Abstract

Congenital Hyperinsulinemia is associated with mutations in genes whose products are involved in regulation of β-cell insulin secretion. Genetic analysis of a family with an autosomal dominantly inherited hyperinsulinemia phenotype revealed several mutations in the hexokinase 1 gene (HK1) intronic regions. HK1 is expressed in most tissues, but not in pancreatic β-cells where phosphorylation of glucose is performed by glucokinase. Based on sequence similarity of one mutation site with the consensus binding site of transcription factors in the LSF (Late SV40 Factor) family, which exhibit both activator and repressor function, we hypothesized that disruption of repressor binding may lead to inappropriate expression of HK1 in β cells. Inappropriate expression of hexokinase in β cells could result in altered glucose phosphorylation kinetics leading to a dysregulated release of insulin.

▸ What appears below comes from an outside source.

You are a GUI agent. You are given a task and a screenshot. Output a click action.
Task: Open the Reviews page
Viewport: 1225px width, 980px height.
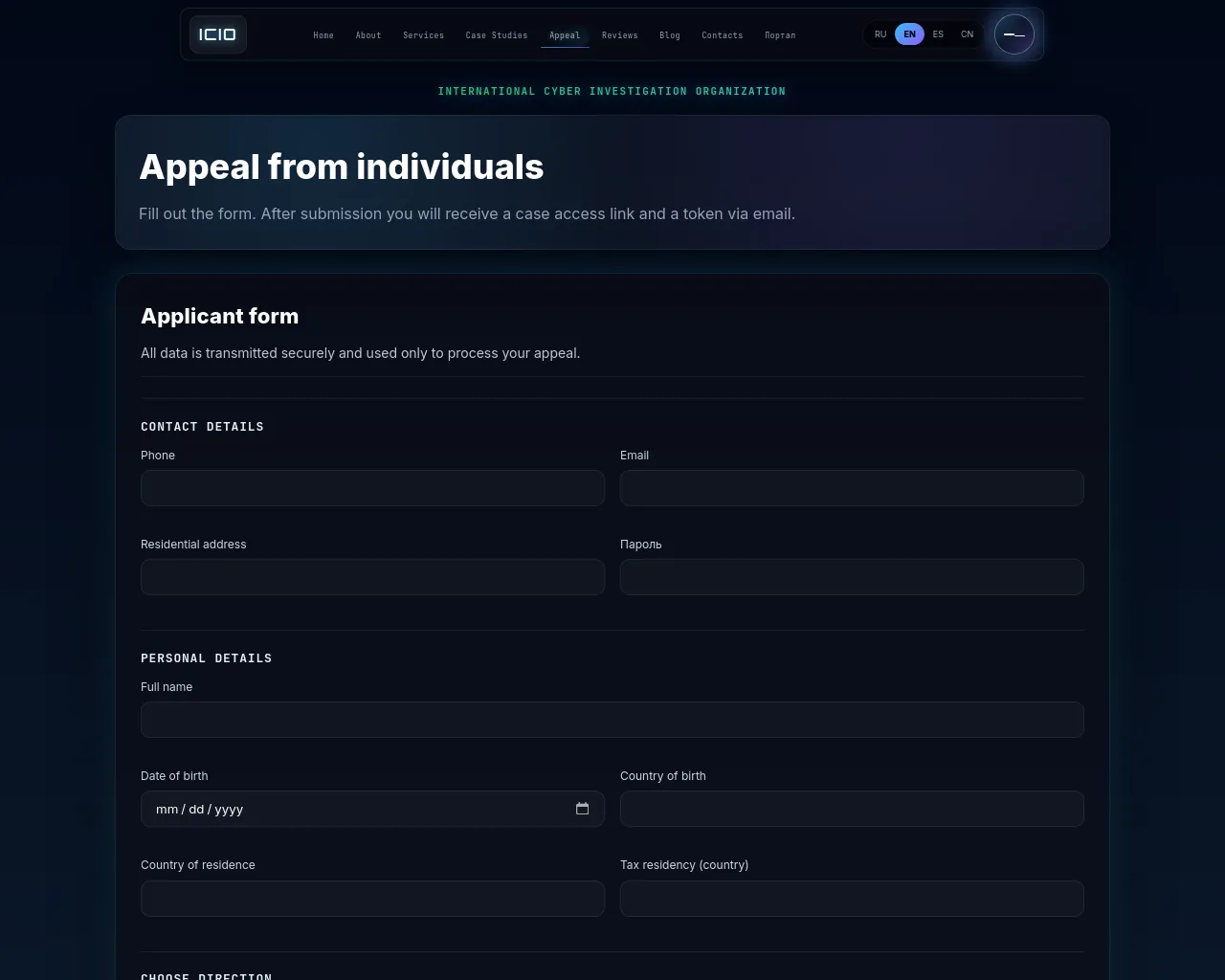click(620, 35)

To assess possible transcription factor binding to the HK1 intronic sequence an Electromobility Shift Assay (EMSA) using nuclear protein extracts of JEG3 cells known to have high expression of LSF family members was performed. Nuclear protein binding was detected to the LSF consensus sequence. These DNA-protein complexes were fully competed away by excess unlabeled LSF consensus sequence, and partially competed by excess unlabeled HK1 promoter sequence. This indicates that LSF family members may bind the HK1 intronic sequence, and thus, may play a role in the regulation of HK1 expression.